Arts & Culture

‘The Donkey Show’ kicks off a first season for Diane Paulus

4 min read

The Bard meets boogie in this disco delight

In 1613, London’s Globe Theatre — a venue open to royal and peasant alike — burned to the ground. No one was hurt. When one man’s pants spouted flames, they were quickly doused with a mug of ale.

As a writer of comedies at least, Shakespeare would have liked that plot: After much confusion, nobody gets hurt, and a dose of ale does a lot of good.

The Bard would have liked “The Donkey Show,” too, which kicks off a new season for the Harvard-affiliated American Repertory Theater (A.R.T.), said Diane Paulus ’88.

She’s the show’s director, as well as the A.R.T’s new director. Paulus is also the creator of the troupe’s new satellite venue at 2 Arrow St.: Oberon, a nightclublike space where “The Donkey Show” unfolds like a play within a party.

The high, dark cubical space replicates the spirit of the old Globe, Paulus said, mixing patrician and plebian, and avoiding the old paradigm of watching theater from chairs bolted to the floor.  (Before, during, and after “The Donkey Show,” patrons are free to dance, drink at the bar, and mingle with the actors.)

Paulus and her producer husband Randy Weiner first put this disco-era retelling of Shakespeare’s “A Midsummer Night’s Dream” together in 1999. It ran for six years in New York City and after that on stages all over the world. Like the Shakespeare play, “The Donkey Show” intermingles gods, fairies, peasants, and nobility. And of course — as in Shakespeare and in disco alike — love reigns and love deceives.

“I’m boldly taking a new approach,” said Paulus of the season opener, which invites the audience into the action to the throb of ’70s music lit by spangling light from a disco globe overhead. “It’s not just a play on the stage.”

The show at Oberon, 50 minutes long, is the first in a “festival” of three shows called “Shakespeare Exploded.” (The next will filter “Macbeth” through Hitchcock-like mysteries; a third will retell “A Winter’s Tale” through R&B music.)

“A Midsummer Night’s Dream” is an extravaganza of language. Its characters alone have names that both roll off the tongue and amuse: Puck, Bottom, Snug, and Snout.

But the same names (and Shakespeare’s plot) also hint at the sexual overtones that often underlay these 400-year-old plays — a bawdiness that “can sometimes get pushed aside” on stage, said Paulus. “Shakespeare would appreciate the kind of sexuality that a club environment naturally unleashes on a story.”

Yes: “The Donkey Show” is a thing of sweat, glitter, and barely clad bodies — an adult party with a play running through it. The disco setting also gives fuller expression to one Shakespeare plot twist: Addled by the love potion, Titania awakens to fall in love with the first thing she sees — a donkey.

“The Donkey Show” is an exaggerated celebration of heterosexuality, but it is also an exploration of the sexual ambiguity that marks the historical Shakespeare.

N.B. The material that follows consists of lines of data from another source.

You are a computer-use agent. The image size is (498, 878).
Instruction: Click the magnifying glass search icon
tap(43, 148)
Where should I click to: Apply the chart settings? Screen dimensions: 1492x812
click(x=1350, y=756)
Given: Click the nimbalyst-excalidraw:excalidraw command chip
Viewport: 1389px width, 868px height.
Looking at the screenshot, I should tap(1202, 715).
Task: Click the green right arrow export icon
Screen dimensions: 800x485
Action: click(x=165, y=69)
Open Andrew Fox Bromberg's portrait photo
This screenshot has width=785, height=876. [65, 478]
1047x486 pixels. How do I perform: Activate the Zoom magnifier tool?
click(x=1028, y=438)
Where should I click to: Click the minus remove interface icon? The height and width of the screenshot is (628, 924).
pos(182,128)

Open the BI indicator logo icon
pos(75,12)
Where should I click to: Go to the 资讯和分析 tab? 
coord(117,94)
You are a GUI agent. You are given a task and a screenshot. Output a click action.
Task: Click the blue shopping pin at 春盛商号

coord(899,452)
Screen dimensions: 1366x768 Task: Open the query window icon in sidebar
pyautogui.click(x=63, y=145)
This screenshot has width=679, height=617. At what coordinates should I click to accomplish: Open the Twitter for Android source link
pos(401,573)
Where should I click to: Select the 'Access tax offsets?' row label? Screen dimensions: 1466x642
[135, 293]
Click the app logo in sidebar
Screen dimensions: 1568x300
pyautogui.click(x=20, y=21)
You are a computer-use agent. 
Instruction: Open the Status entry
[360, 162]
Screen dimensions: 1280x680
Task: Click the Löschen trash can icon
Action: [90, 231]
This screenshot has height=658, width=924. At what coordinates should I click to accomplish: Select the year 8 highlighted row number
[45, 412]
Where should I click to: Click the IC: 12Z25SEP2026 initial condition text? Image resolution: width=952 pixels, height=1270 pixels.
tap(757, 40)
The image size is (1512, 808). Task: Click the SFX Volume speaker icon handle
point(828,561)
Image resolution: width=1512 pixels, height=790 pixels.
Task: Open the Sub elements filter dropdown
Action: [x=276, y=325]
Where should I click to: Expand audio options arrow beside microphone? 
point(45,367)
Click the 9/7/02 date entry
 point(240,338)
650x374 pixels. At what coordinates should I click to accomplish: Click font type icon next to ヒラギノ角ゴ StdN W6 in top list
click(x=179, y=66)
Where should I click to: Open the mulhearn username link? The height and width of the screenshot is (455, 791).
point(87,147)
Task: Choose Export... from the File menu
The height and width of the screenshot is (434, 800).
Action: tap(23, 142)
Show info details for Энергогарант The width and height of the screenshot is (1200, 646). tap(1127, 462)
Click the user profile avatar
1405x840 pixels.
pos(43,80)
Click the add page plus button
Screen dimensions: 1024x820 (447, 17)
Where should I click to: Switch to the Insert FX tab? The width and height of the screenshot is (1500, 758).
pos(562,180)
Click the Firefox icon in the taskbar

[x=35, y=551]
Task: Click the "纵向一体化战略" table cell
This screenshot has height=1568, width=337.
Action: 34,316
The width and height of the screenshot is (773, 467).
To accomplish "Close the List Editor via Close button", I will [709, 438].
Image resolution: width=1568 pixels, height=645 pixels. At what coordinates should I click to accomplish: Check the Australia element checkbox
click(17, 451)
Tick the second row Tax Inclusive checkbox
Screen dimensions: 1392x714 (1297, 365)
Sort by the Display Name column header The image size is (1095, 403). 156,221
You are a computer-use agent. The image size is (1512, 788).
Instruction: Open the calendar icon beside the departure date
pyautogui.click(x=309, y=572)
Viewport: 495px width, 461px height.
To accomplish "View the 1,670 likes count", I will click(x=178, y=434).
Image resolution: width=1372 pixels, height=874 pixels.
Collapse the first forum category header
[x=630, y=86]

In Paulus’ disco setting, most of the male characters are played by women in mustaches — perfect, she said, for the topsy-turvy, carnival world that her play invites the audience to join.

Here Paulus channels Shakespeare again, a man who was at heart more than a writer, she said. “He was a theater man. What did he care about? Audience.”

Paulus is convinced that the A.R.T. audience will like “Shakespeare Exploded” and the two other festivals that follow it this season — for the rules they break and the boundaries they stretch. “They are quite an adventurous audience,” she said. “They know A.R.T. stands for not very typical theater.”

Paulus is also sure that “The Donkey Show” and plays like it will bring in nontraditional audiences. For one, she said, “the theater needs young people” so they can experience the relevance and power the arts can have in their lives.

“The Donkey Show” ends on a Shakespearean comedic note. Jealousy and cruelty and the darker side of love fade away. The world is new — choate, orderly, and just.

Dreamlike, the right lovers wake harmoniously next to each other. That splash of ale has done its work.